# [RISOLTO]ninja -v -j8 -l0 failed

## Maxxx

Sono sempre io...

questa volta l'errore che riscontro è durante l'aggiornamento di kde-plasma/libksysguard-5.21.5

Non posso postare direttamente il log perchè essendo in fase di aggiornamento non mi fa aprire più nessun browser però ho fatto delle foto all'errore.

Il messaggio è questo:

 *Quote:*   

> ninja: build stopped: subcommand failed.
> 
> ERROR: kde-plasma/libksysguard-5.21.5:: gentoo failed (compile phase):
> 
>    ninja -v -j8 -l0 failed

 

Ho provato anche con MAKEOPTS="-j1" ma si blocca lo stesso.

Non so se avete bisogno del log completo, in caso come potrei farlo?

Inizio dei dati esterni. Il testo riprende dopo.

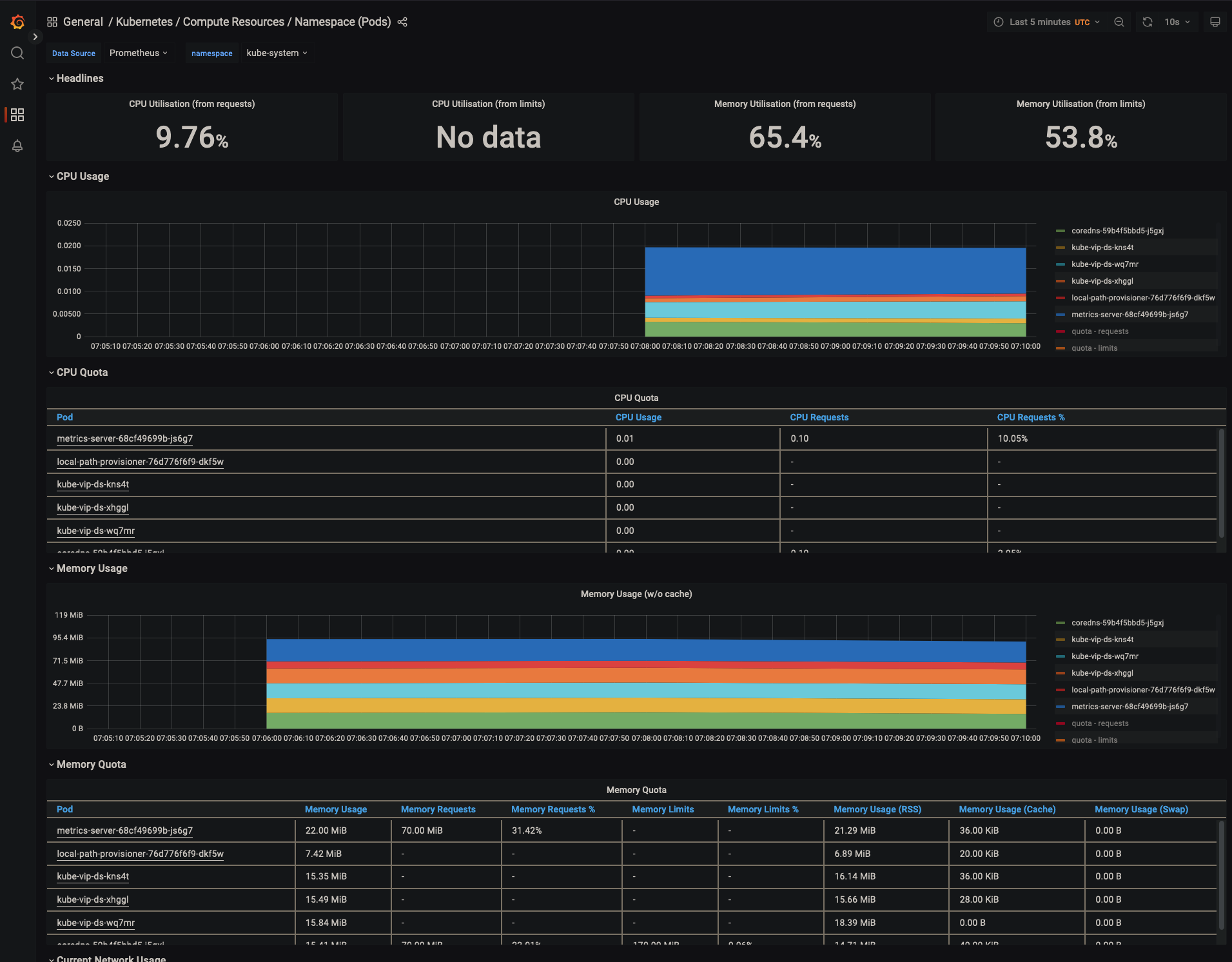Hide metrics-server series in Memory Usage legend
Viewport: 1232px width, 962px height.
(x=1129, y=706)
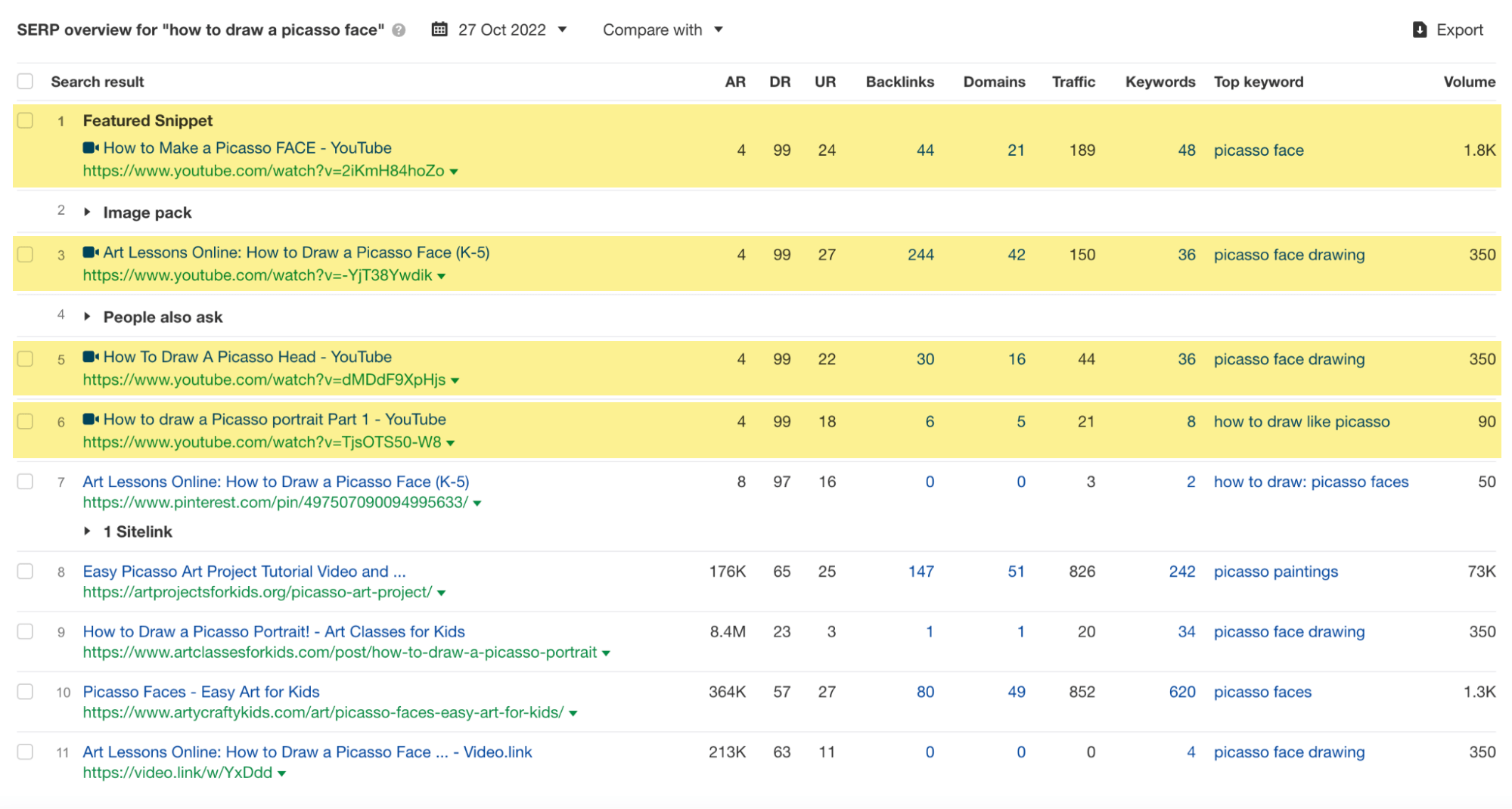The width and height of the screenshot is (1512, 809).
Task: Click the "620" keywords count link
Action: [x=1181, y=691]
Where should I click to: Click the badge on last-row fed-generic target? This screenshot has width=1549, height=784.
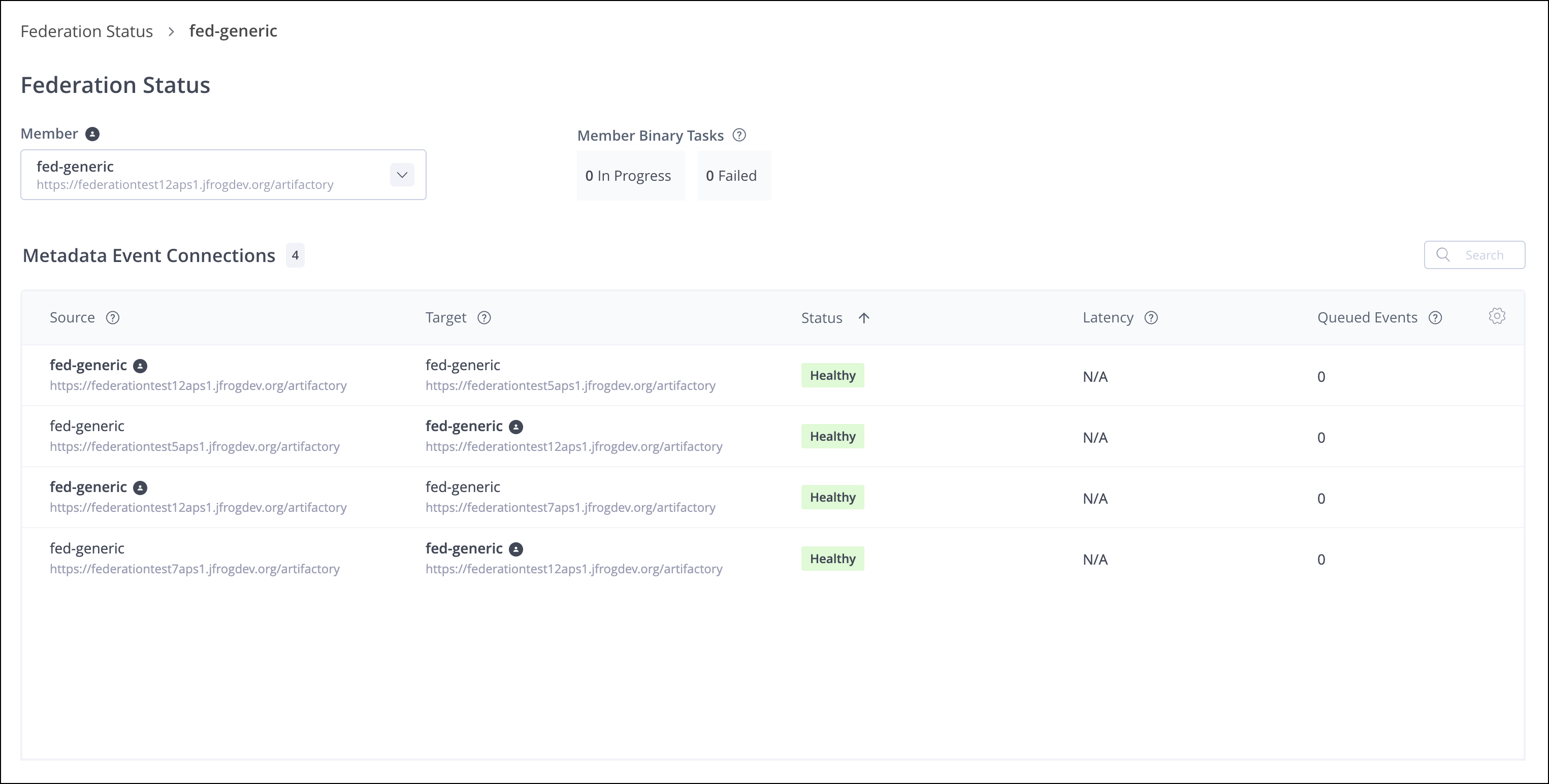pyautogui.click(x=516, y=549)
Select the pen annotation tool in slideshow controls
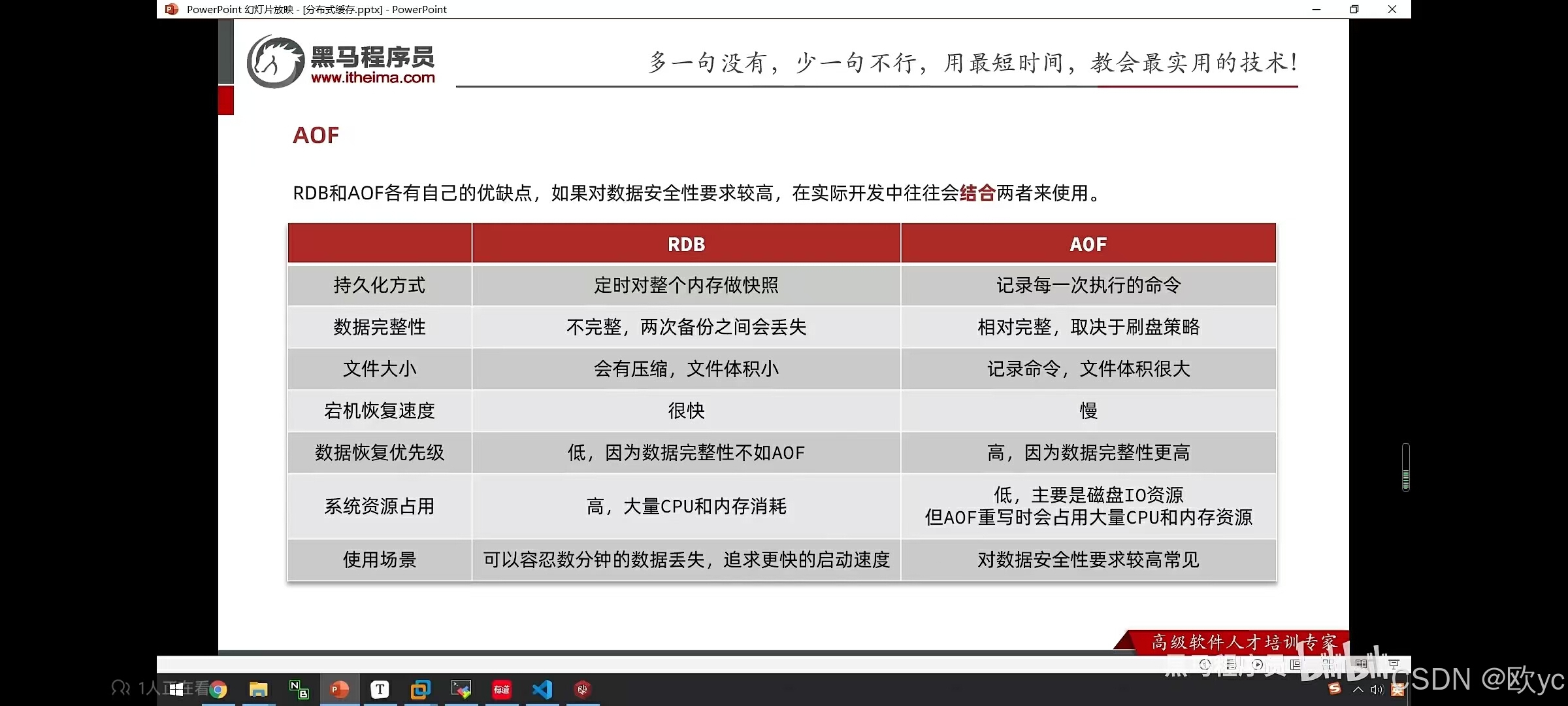Image resolution: width=1568 pixels, height=706 pixels. coord(1232,664)
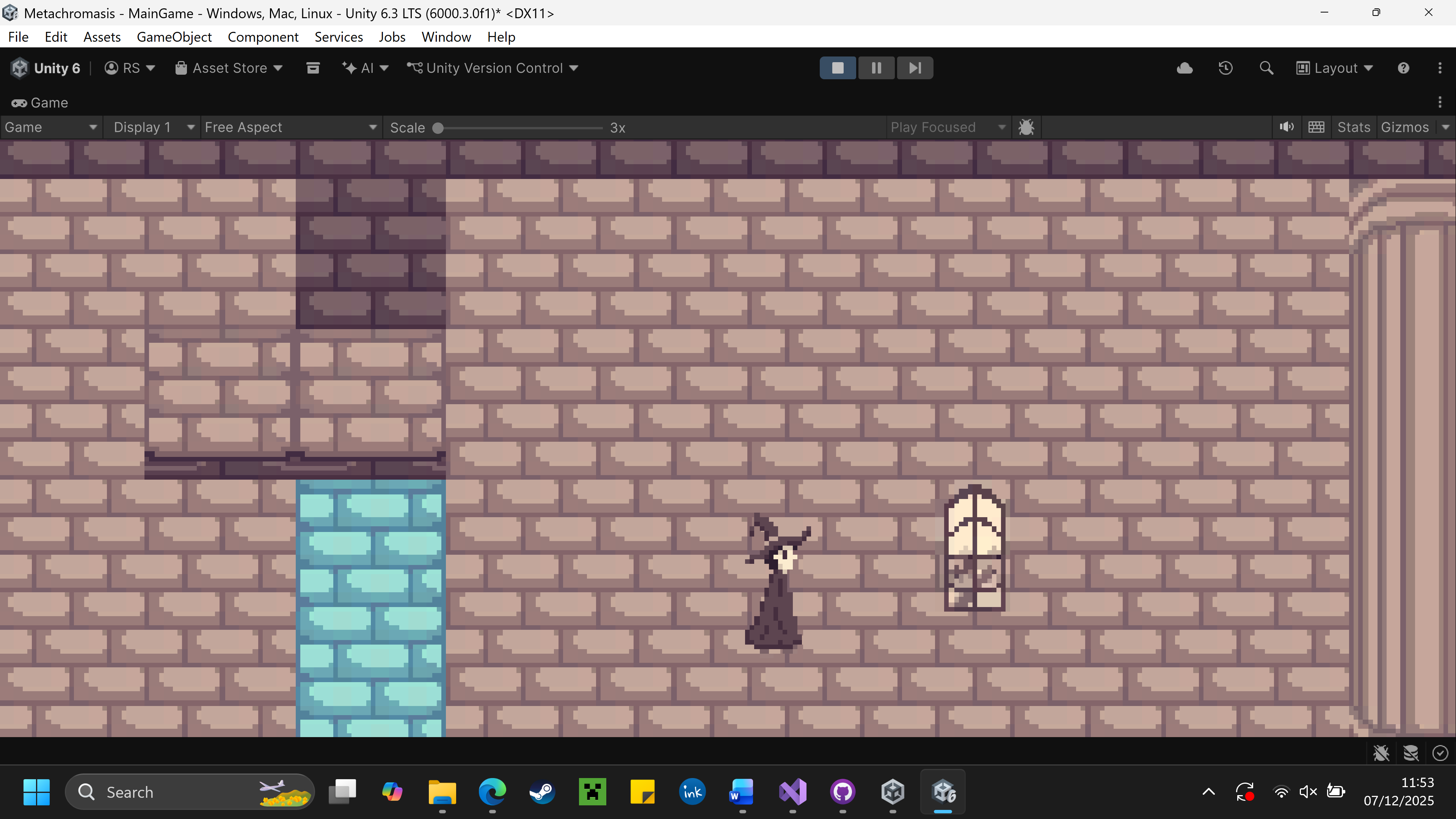Click the frame debugger bug icon
This screenshot has height=819, width=1456.
click(x=1026, y=127)
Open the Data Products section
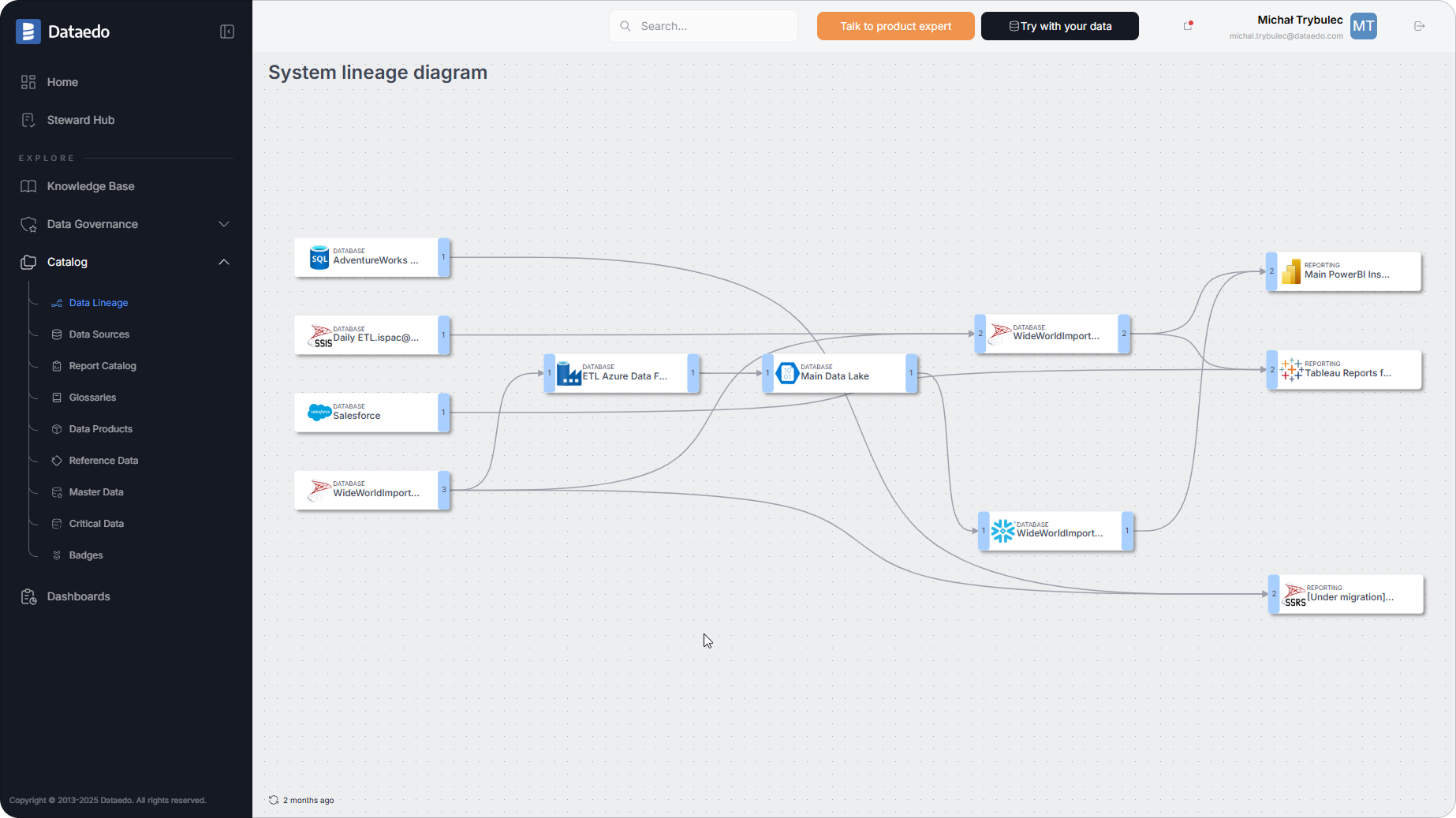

Grazie di nuovoLast edited by Maxxx on Mon Jun 07, 2021 11:55 am; edited 1 time in total

----------

## fedeliallalinea

Dovresti postare il build.log completo, puoi farlo con wgetpaste così devi giusto trascrivere il link generato.

----------

## Maxxx

Ok grazie...

appena rientro a casa a fine mattinata proverò con wgetpaste... non l'ho fatto subito perchè l'ultima volta che ho provato con esso non so perchè ma non mi funzionava.

Ti farò sapere

----------

## fedeliallalinea

 *Maxxx wrote:*   

> appena rientro a casa a fine mattinata proverò con wgetpaste... non l'ho fatto subito perchè l'ultima volta che ho provato con esso non so perchè ma non mi funzionava.

 

Probabilmente perché superavi la quota possibile, se non funziona prova con il sito https://transfer.sh/ che anche con questo puoi usare curl per fare l'upload del file.

----------

## Maxxx

Ok... appena posso posterò il log completo

----------

## Maxxx

Ecco il log:

http://dpaste.com/2QUMK24FP

----------

## fedeliallalinea

C'è una ragione particolare che sei ancora fermo a gcc-8.3? Puoi postare il tuo emerge --info?

----------

## Maxxx

http://dpaste.com/A3TJQANQJ

----------

## Maxxx

Posso attivare il 10.3.0

----------

## fedeliallalinea

Prova a passare a gcc 10.3.0 seguento la guida veloce e poi prova a ricompilare il pacchetto.

----------

## Maxxx

Adesso l ha emerso senza errori... ora ho altri 80 moduli circa, prima di finire l aggiornamento.

E come al solito grazie grazie e grazie

----------